思うこと 第197話 2007年4月1日 記
日野原先生の講演の迫力に聴衆感動
昨日、聖路加病院の日野原先生をお迎えして、市民公開講座が開催された。
1年半ほど前に、このお願いをしたところ、日野原先生はお忙しい日程の中で、納君の定年退職の日に行われるのだから、何としてでも鹿児島に行くよ、と約束してくださった。 ご講演の日は一泊してゆっくりしていただくようお願いしたのであったが、前日も翌日も日程が詰まっていて、日帰りでとんぼ帰りされるとのこと。
私は、JALの朝の1番便で到着される日野原先生をお出迎えするために鹿児島空港のEXITでお待ちした。
先生は3人の秘書をもっておられるが、秘書を伴わず一人でこられた。秘書を連れてこられなかった理由は、秘書を連れてくると、『日野原が若い女性と旅をしていた』と噂になるのがいやなので、とのこと。私は、その言葉に、先生は、ご自身を“若い青年”と思っておられることを知り、感銘を受けた。
私は、空港から城山観光ホテルに直行した。
この日だけは、三宅美術館を休館にしていただいて、全ての展示物を城山観光ホテルに移動し、『城山会場(一般入場可)』を設営していたからである。
私は先生に私の絵を観ていただけ、幸せであった。
この後、市民文化ホールに向い、まず、私(納)が、日野原先生の前座を務めさせていただいた。
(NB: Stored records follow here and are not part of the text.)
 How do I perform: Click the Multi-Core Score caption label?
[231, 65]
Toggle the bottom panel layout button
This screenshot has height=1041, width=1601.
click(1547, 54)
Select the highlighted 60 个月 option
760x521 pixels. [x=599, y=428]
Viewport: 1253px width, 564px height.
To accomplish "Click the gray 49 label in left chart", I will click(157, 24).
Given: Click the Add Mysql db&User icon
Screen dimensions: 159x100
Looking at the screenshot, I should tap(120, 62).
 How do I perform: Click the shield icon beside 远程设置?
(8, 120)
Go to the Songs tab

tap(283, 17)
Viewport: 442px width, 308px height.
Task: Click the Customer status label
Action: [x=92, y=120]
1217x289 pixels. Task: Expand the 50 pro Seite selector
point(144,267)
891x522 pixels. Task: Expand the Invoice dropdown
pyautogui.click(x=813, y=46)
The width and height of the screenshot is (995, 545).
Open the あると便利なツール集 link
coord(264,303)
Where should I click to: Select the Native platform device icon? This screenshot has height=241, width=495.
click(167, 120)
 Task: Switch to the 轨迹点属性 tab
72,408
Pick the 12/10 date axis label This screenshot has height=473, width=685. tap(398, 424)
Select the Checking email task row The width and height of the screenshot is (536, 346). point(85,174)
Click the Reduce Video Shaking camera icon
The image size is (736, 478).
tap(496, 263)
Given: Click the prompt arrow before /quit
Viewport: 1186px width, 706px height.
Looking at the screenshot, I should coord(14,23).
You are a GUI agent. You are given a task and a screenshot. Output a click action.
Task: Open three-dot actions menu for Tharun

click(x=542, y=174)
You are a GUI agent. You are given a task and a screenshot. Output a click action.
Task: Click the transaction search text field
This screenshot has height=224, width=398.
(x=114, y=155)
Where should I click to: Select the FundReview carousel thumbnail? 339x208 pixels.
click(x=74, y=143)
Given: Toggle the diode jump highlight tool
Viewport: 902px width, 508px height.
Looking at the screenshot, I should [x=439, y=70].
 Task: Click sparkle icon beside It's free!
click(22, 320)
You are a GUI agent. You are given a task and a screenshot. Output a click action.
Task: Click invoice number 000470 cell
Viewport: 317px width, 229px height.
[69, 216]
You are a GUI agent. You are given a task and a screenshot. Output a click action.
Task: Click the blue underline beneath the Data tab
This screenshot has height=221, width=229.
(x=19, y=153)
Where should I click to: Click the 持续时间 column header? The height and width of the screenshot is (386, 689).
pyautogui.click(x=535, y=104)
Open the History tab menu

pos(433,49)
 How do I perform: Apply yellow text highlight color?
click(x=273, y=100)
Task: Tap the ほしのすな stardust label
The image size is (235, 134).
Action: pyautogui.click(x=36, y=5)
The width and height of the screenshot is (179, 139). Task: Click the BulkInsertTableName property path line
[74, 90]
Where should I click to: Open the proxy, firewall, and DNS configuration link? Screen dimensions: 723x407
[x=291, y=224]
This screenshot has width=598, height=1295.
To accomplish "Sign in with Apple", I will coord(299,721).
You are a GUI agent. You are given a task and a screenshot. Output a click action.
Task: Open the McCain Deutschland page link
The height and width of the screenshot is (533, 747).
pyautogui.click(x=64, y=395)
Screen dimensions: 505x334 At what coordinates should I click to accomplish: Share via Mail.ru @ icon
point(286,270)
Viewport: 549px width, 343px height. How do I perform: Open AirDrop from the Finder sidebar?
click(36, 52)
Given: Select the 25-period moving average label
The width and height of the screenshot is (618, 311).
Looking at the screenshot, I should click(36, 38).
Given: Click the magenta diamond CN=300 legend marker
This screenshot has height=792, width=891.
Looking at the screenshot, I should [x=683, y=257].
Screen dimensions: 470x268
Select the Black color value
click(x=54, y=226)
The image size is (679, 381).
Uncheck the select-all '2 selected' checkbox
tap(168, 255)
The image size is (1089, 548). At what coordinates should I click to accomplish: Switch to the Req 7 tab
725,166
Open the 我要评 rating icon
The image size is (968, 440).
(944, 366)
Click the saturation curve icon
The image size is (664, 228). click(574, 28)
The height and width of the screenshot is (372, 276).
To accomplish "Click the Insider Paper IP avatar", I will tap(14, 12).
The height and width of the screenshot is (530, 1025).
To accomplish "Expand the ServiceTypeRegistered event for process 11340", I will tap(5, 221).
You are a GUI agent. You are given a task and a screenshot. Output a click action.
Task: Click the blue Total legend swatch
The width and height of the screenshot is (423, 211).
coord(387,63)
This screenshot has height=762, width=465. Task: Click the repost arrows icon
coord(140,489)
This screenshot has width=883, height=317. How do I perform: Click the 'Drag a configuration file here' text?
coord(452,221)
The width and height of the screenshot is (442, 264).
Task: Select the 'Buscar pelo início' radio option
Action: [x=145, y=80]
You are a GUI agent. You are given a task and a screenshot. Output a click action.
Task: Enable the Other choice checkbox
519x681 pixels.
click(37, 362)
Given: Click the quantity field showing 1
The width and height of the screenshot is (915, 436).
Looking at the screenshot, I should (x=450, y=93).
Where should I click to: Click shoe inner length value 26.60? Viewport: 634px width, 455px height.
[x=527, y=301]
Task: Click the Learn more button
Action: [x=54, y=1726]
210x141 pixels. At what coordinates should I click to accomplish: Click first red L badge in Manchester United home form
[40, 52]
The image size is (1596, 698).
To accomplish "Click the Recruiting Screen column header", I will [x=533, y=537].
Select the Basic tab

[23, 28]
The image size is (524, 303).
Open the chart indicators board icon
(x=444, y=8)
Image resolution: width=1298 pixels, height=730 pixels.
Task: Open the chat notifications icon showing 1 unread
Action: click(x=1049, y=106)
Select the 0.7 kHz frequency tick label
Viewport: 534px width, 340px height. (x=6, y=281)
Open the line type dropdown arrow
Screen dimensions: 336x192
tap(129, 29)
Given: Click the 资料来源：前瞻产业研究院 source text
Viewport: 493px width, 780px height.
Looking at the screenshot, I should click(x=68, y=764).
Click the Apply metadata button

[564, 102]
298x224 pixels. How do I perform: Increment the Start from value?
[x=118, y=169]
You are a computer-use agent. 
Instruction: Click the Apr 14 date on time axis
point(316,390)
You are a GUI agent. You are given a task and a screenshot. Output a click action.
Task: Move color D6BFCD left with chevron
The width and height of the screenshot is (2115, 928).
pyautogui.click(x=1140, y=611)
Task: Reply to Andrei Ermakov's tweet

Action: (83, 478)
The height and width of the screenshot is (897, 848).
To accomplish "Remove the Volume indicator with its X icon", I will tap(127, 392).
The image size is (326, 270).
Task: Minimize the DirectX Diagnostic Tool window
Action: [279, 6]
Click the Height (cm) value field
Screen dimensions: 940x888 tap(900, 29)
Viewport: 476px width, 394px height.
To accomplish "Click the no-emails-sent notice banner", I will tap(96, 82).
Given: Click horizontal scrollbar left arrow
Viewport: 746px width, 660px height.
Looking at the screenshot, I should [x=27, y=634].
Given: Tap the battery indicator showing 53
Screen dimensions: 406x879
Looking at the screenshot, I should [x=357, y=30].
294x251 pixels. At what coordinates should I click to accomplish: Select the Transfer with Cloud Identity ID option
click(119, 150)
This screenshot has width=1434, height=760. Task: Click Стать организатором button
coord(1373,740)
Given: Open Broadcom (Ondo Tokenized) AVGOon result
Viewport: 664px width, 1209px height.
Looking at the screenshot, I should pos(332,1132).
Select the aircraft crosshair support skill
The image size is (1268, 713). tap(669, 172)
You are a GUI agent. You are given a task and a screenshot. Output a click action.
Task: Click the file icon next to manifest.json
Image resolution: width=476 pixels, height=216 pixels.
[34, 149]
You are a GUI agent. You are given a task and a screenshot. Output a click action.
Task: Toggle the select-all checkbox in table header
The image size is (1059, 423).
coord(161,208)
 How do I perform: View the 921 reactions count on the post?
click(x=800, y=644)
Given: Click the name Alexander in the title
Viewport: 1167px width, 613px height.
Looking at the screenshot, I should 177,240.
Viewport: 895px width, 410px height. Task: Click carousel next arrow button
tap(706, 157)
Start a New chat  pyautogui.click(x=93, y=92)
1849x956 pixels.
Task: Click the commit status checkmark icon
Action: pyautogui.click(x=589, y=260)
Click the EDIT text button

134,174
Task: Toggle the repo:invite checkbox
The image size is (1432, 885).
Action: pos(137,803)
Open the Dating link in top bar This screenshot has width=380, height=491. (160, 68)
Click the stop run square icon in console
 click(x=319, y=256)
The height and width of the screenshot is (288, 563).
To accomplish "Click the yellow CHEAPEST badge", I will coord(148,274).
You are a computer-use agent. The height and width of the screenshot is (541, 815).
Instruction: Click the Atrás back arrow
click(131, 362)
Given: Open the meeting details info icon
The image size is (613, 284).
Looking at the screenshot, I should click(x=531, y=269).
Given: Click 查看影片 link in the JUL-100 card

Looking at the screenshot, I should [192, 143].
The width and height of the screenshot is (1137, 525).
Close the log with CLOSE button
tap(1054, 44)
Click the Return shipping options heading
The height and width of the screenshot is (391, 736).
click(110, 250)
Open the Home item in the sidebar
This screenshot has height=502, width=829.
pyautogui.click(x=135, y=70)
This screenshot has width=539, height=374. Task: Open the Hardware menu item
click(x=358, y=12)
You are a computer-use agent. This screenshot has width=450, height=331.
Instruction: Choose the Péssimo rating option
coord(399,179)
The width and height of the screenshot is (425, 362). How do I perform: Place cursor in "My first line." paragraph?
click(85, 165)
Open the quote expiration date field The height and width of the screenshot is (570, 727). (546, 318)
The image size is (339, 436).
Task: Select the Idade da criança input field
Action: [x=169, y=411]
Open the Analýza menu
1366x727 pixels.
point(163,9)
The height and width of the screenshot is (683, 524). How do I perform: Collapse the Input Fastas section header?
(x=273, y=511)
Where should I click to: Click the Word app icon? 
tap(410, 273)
私の講演と日野原先生の講演との合間に、第2会場で同時放映の映像しか見れない方々に、日野原先生をお連れして、一言ご挨拶していただき、第2会場の方々に喜んでいただいたのであったが、このようなことは長い日野原先生の講演活動の中で始めての出来事であった、と先生は聴衆にお話された。
座長は井形先生(右端し)で、後ろのスクリーンには日野原先生の姿が大写しされているが、この映像と音声が第2ホールでも写されるので、殆ど遜色なく先生のお話を聴いていただけたのである。先生は、時に、傍らのオーバーヘッドプロジェクターを使われたが、
大半の時間は、せり出し舞台の上を時には縦横に歩きながら、
あるいは、最前面まで来て語られ、
1時間10分の講演の間中、聴衆を魅了し続けられた。
日野原先生は、このわずかな時間に実に多くのメッセージを私達に伝えてくださった。特に力を入れて話されたことは、若い世代に語り継いでゆくことの大切さであった。10歳の子供でも、上手に話せば大事なことを完全に理解すること、だから、大人は、率先して語る必要があること。 命の大切さを語ることが大事。 戦争は絶対いけない、あの悲惨さを知る世代は、死ぬ前に、次世代に語り継ぐ責務がある。 中国本土で日本軍が行った極悪非道の行動、中国の妊婦のお腹を銃剣で突き刺すなどの行為が、当たり前のようになされたこと、戦争が、人間の感性を狂わしてしまうこと、戦争を絶対に阻止する必要があること、今、憲法を変えて、戦争を可能にしようというとんでもない動きが起こりつつあるが、絶対その動きを阻止しなければならないこと、などを熱く熱く語られた。65歳の私よりもお若くみえるほどの、迫力で、私は圧倒された。
日野原先生の講演の終了直後、まだ、先生への大きな拍手が鳴り止まない時、私は舞台に上がり、マイク片手に先生の横に立ち、『皆さんに、嬉しいお知らせがあります。私は、日野原先生に、次のお願いをしました。「5年後、先生が100歳になられた時、私は70歳ですので、この同じ場所で、また2人で講演会をしましょう」とご提案したのです。日野原先生は、ご快諾されました。』 私のこのアナウンスに会場の方々から大きな拍手をいただき、日野原先生も嬉しそうに手を振って答えられたのでした。先生は『5年後は私も楽しみだ。私は100歳を元気で迎えるという目的があるから、自分の健康管理に細心の注意を払っているのです。私は、5年後、必ず元気で鹿児島に来るから、納君、君も、それまで、健康に注意して元気でいてください。』との言葉を残されて鹿児島を後にされたのであった。
私にとって、本当に、感動の一日であった。